わしがおキヌはんを見かけるようになってからこのかた、セブンのコーヒーを持っていたのは今日に至るもこの日だけだった。
しかも、わしの記憶が正しければ、最寄りのセブンイレブンは職場の正門に入る道を通り越してさらに上り、そこから下りきってからもそこそこの距離を移動しなければならない。
何もよりによってこんな日に、距離的に少なくとも1.5kmはある上に結構な上り下りがある道のりをコーヒー片手に歩くことはねぇんぢゃねぇかなと思うのはわしだけだろうか。
その日の午後も盛りといった時間帯のことだった。雨は衰えるどころか勢いを増しているように感じられた。
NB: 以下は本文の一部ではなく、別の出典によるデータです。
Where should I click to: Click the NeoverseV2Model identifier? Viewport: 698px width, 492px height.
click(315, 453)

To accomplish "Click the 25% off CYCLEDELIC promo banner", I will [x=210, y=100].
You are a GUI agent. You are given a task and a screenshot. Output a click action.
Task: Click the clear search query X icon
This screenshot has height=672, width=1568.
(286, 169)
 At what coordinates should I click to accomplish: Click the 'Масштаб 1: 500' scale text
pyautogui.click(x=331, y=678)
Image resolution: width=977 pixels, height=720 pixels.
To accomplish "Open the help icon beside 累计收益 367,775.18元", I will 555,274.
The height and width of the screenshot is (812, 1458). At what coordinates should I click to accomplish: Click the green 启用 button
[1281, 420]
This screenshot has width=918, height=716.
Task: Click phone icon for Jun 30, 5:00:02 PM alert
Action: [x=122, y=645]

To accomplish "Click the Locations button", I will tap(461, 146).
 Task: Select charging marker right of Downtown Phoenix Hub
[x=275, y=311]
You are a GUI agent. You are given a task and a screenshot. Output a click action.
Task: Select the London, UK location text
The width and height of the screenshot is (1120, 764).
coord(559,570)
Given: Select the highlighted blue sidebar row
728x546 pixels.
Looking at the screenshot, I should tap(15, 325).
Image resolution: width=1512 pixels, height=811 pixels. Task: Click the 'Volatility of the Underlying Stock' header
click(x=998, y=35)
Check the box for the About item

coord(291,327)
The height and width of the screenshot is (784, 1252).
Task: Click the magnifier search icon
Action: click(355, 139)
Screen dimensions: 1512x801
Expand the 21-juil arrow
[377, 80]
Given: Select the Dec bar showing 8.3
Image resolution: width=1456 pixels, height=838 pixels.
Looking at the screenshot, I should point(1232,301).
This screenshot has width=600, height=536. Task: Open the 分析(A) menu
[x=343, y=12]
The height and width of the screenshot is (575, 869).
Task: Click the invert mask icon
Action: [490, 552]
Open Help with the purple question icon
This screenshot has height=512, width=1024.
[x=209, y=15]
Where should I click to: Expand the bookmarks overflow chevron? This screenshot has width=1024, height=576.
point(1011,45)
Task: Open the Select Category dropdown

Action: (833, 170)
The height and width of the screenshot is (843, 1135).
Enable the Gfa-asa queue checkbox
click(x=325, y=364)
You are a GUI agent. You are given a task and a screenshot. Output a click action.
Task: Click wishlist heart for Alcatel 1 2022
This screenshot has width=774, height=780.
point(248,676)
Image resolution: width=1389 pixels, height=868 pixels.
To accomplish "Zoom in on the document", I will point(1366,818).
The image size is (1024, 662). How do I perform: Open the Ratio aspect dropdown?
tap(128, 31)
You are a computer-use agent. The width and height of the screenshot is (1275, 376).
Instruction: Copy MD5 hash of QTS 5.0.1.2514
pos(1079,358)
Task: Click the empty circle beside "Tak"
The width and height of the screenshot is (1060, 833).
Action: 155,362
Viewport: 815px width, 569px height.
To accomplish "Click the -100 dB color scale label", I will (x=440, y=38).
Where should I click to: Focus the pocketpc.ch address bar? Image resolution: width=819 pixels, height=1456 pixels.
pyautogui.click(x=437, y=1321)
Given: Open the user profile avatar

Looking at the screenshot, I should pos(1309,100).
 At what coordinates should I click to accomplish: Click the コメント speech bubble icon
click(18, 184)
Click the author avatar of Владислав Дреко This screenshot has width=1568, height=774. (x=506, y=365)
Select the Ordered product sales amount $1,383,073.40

ふいに隣の事務所から管理のおじさんがやってきた。管理のおじさんと言っても部署のトップクラスの人だからそれなりにエラいおじさんである。
わしが派遣されている会社はおじさんが所属する会社の子会社なのだが、元々はその会社のシステム部門だったのでまるで同じ会社のようにおじさんはやって来るし、他の親会社の社員も同様だった。
ついでながら、派遣のわしと外部発注部門の人たちを除くと、はしの入っている会社の社員は2人しかいない。
そんなわけでおじさんはいつも気軽な感じで喋るのだが、その日はめずらしく焦っているような口調だった。
「○○(うちの部署のトップ)ちゃんはおらんのかいね」
入り口に一番近く、席の場所上扉に向かって顔を向けている格好のわしに話しかけてきた。
「今別室でお客さんと打ち合わせしてるはずですが」
わしがそう言うと
「それどころじゃなぁ」
と返された。
随分な言い方だなと思いつつも、何やら逼迫した状況だということは分かった。
わしの入っている会社は先の通りシステム会社であり、このおじさんの部署のシステムも当然ながらここの持ち分である。
自衛隊とも密接なつながりのある部署で、それだけにシステム運用や保守についても、他の部署とは少々違った難しさのある、ぶっちゃけ面倒くさい大変なところだ。
なもんで、てっきりわしはファイルサーバか何かに深刻なトラブルでも発生したのかとも思ったのが、おじさんの口から飛び出した言葉は、それとは1mmも関係ないことだった。
「警報が出たけぇ、今日は15:30で終了して帰らんといけん」
この2つの出来事が、今回の災害の始まりだったのである。